The defendants include brands such as Bertolli, Filippo Berio, Carapelli, Star, Colavita, Mezzetta, Pompeian, Rachael Ray, Mazola and Safeway Select. Also included in the suit are retailers and supermarkets including Bristol Farms, Gelson's Markets, Vons/Pavilions, Ralphs, Stater Brothers, Albertson's Market, Target, WalMart, KMart and Nob Hill Foods.
The UC Davis study revealed that a majority of the brands were old, poorly made and/or adulterated. “Before this study, we had anecdotal reports of poor quality olive oil being sold as extra virgin but now we have empirical proof,” said Dan Flynn, executive director of the Olive Center at UC Davis. The University of California, Davis Olive Oil Chemistry Laboratory collaborated with the Australian Oils Research Laboratory, the California Olive Oil Council, the American Oil Chemists' Society (AOCS) and the Australian Olive Oil Association to test the oils.
The North American Olive Oil Association, which represents most of the importers, and the International Olive Oil Association denounced the study. “Of the olive oil sold in stores throughout the U.S. tested by the NAOOA, on average approximately 99 percent meets the internationally recognized and science-based IOC standards,” said Bob Bauer, president of the NAOOA, in a statement. “Our testing represents a true picture of what American consumers buy in grocery and specialty stores.” Bauer and the IOC do not agree with the type of testing used in the UC Davis study.

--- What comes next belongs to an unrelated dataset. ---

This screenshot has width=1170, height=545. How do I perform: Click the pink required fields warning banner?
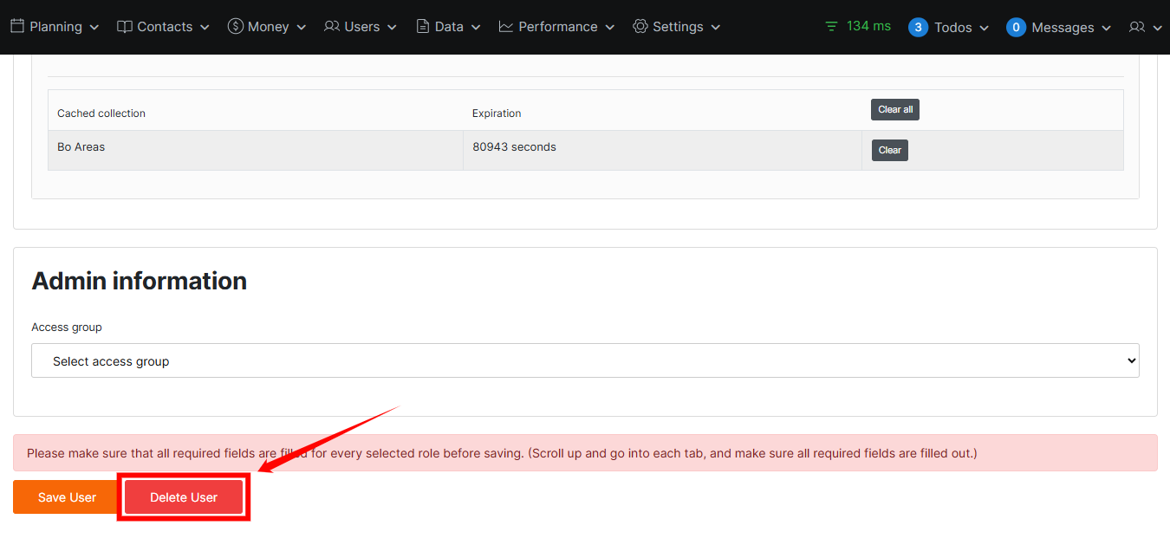(x=585, y=453)
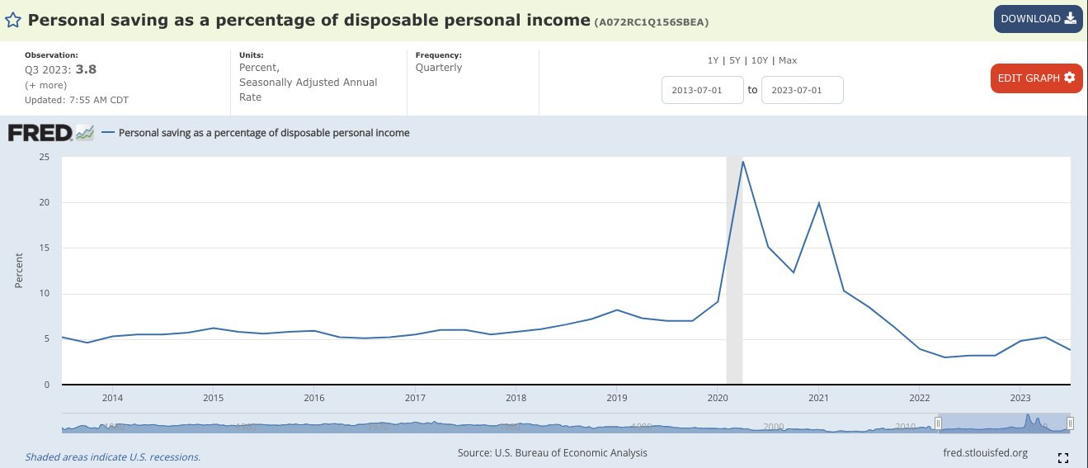The width and height of the screenshot is (1088, 468).
Task: Click the right handle of the range navigator
Action: (1070, 423)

The UC Davis study showed that some of the oils were adulterated with other types of oil, which presents a food safety issue. If olive oil is blended with other types of oil without the consumer’s knowledge, this could present serious allergy issues. “When different types of oils are blended, but sold as extra-virgin olive oil, it creates a Russian roulette for consumers,” said Patty Darragh, executive director of the California Olive Oil Council, “because there is no traceability to identify the source of the adulterated oil.” Darragh warns retailers not to place their private label on just any oil; otherwise the store could be held accountable for selling fraudulent products. Darragh recommends that retailers purchase only extra-virgin olive oil that has undergone testing and has quality-assurance guarantee attached to the product.